Surgical Options in the Repair of Ventral and Incisional Hernias

 

Perhaps in all aspects of surgery, hernia repair provides the greatest conundrum with respect to choices of materials to use (or not) and techniques that may be utilized to achieve the desired result.  When it comes to discussing the component separation technique, even the desired result has been changed.  I am going to attempt to explain each of the options for ventral abdominal wall hernia repairs with respect to advantages and disadvantages, indications and contraindications for each of the methods to be discussed.

 

To Mesh or Not to Mesh?

 

 For the overwhelming majority of ventral hernias, some sort of mesh will be necessary.  Pulling tissue together under tension that for some reason has already developed a defect assuredly will only lead to a recurrence.  Not to mention the pain caused by pulling the abdominal wall tightly closed.  Additionally, the pressure applied on intra-abdominal organs will push on the diaphragm and may lead to respiratory difficulties.  In fact, it is the development of mesh that has lead to the ability to effectively repair large abdominal wall defects in a single procedure.  The possible exception to this is the case of a small umbilical hernia in which many cases the defect is only about the size of a quarter or even smaller.  Under these circumstances the tissues are easily re-approximated in a double layer of fascia with sutures and without tension.  Some surgeons will place a small mesh plug in these defects and suture that in place for the repair.  Under these specific circumstances, I will usually avoid a mesh and rely on a mesh only in the event of a recurrence. 

 

Choice of Mesh

 

Now begins the fun.  There are at least 50 different varieties of mesh available on the market, and I have representatives from each of these companies coming to my office weekly to tout the benefits of their mesh.  So, which to choose?

 

The main disadvantage of any mesh is the possibility of infection because of placement of a foreign body.  There are four basic categories of mesh and I will discuss each of these with respect to risk of infection, cost and efficacy. 

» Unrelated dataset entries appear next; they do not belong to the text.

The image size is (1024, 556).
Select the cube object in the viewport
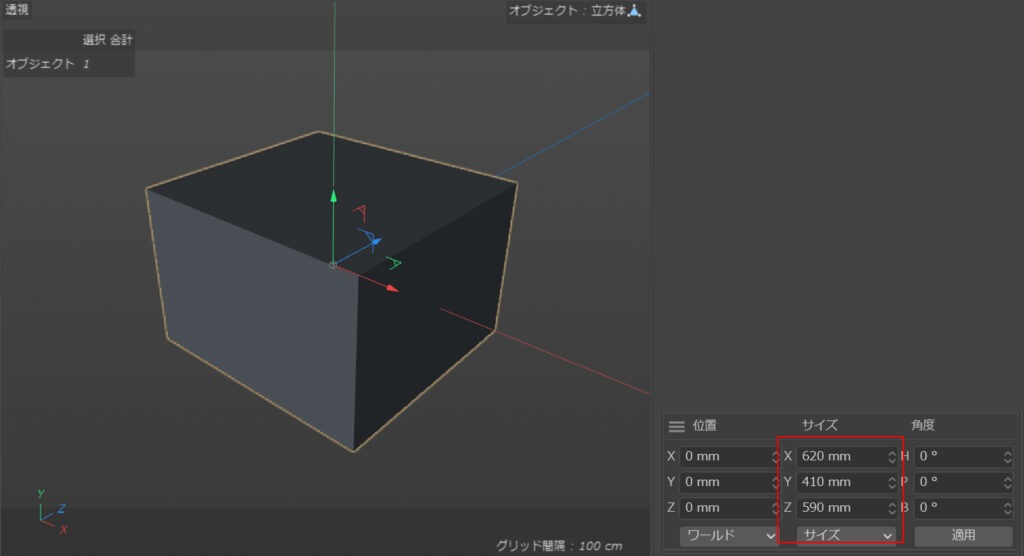[261, 314]
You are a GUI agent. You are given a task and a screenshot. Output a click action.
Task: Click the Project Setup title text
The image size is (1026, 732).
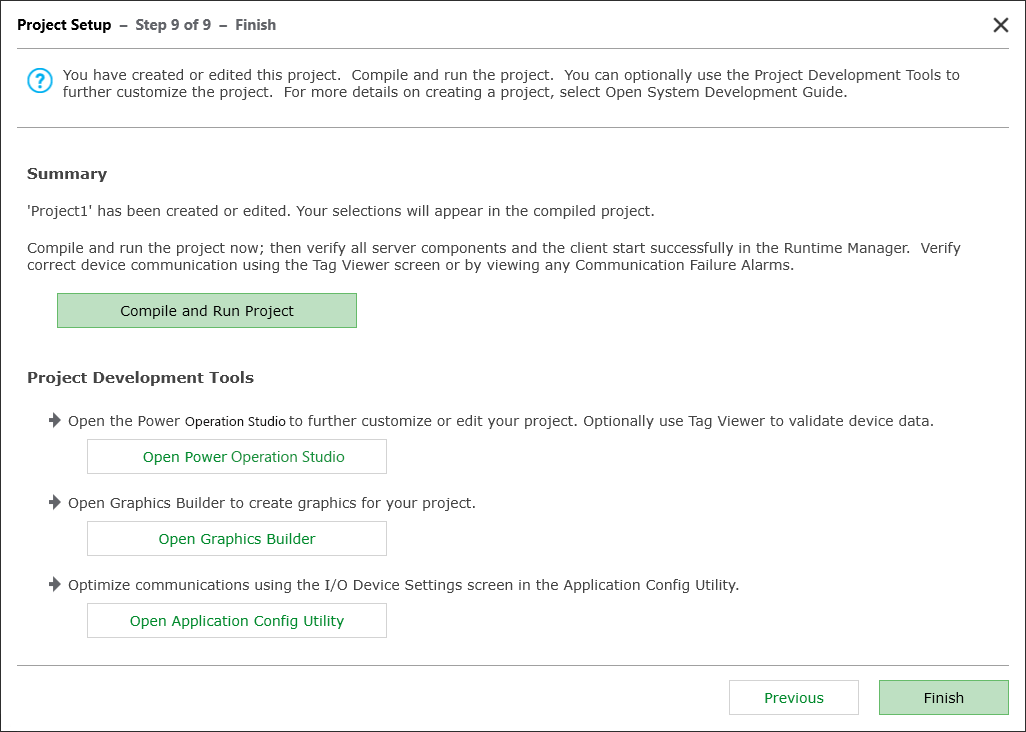coord(64,25)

Plastic Mesh- Prolene, Mersilene or other types of plastic mesh are very inexpensive and are effective in repairing even large abdominal defects.  They cannot be left in direct contact with abdominal viscera because the adhesion formation will be intense and the risk of a fistula development is significant.  Either of these complications can be extremely difficult to treat in the face of an incorporated mesh.  The mesh causes a very intense reaction with tissue and the mesh becomes invested within a very dense scar which leads to a good repair of the hernia. 

 

Gortex- For the fellow skiers out there, this is what your gloves are made of.  In the case of hernia repair, a gortex patch makes an effective repair of a hernia defect and it may be left in contact with the abdominal viscera.  It does not incorporate into tissue like prolene, and it often causes the formation of seroma.  In the event of an infection involving a gortex patch, the gortex separates easily from the surrounding tissues unlike prolene or mersilene.  Gortex is slightly more expensive than prolene or mersilene mesh.  Because gortex does not incorporate as intensely into tissue, it is not a good choice for large hernias, as the repair will always be dependent on your fixation sutures and not the dense scar that forms with mesh. 

 

Collagen-  Collagen is the protein matrix that all of our cell sit upon.  Without collagen we would disintegrate.  In fact there are many diseases of collagen metabolism which cause a variety of maladies for the human species, but this is for an entirely different discussion.  Collagen matrices are used for hernia repairs and can be obtained from a variety of human and non-human sources.  They are very expensive.  For example a piece of plastic mesh that costs a couple of hundred dollars may be $10,000 if it is made of collagen.  Collagen mesh; however is very resistant to infection.  One's own cells grow into the collagen matrix and serve as the basis for the hernia repair.  Because of its cost, collagen mesh is most useful in situations where there is contamination or infection already present where a hernia needs to be repaired.  The typical circumstance is an incarcerated, strangulated ventral hernia where there is gangrenous intestine that must be removed.  Placement of a prolene of gortex mesh carries virtually 100% risk of infection (Nothing is ever 100%, but you get my drift).  Before the advent of collagen mesh one would either just pull the wound together under tension, or use an absorbable mesh and accept the immediate recurrence of the hernia in about 3 to 6 weeks.  Collagen mesh allows for the repair of the hernia even under these circumstances with a < 10% risk of infection.  Even if an infection occurs it can be treated with antibiotics and local wound care with an acceptable result. 

 

Aside from the cost of collagen mesh, they also tend to be rather lax and tend to stretch over a short period of time.  So while they may help repair a complex abdominal wound, the result may still be a bulging abdomen which may later need another repair with a synthetic material.

 

Composites- The development of laparoscopic techniques for the repair of ventral hernias has necessitated the development of mesh products appropriate for those techniques.  As stated above, prolene causes a very intense reaction from tissues it is left in contact with but when placed adjacent to bowel may cause serious complications.  Gortex doesn't adhere to the bowel, but it doesn't really integrate with the tissue of the abdominal wall very well and may not be reliable for repairing a large defect.  Collagen is very expensive and may stretch over time and once it is incorporated into the patient's own tissues may in fact become just a large hernia sac. 

 

What if a mesh could be made that takes advantages of properties of one type of mesh on one side and another type of mesh on the other?  That is what a composite is.  There are composites of gortex and prolene, gortex and "other plastic" mesh, collagen and "plastic mesh" etc.  Thus on one side you have a component that is safe to leave within the abdomen as it will not cause too severe adhesions with the intestines, while the other side will evoke an intense reaction with the abdominal wall leading to a good hernia repair. 

 

It should be noted that the peritoneum will rapidly grow over a collagen or gortex mesh left on the inside of the abdominal wall and protect the abdominal viscera.  Prolene or Mersilene however, though they also will become peritonealized, still evoke a very strong inflammatory response resulting in dense adhesions.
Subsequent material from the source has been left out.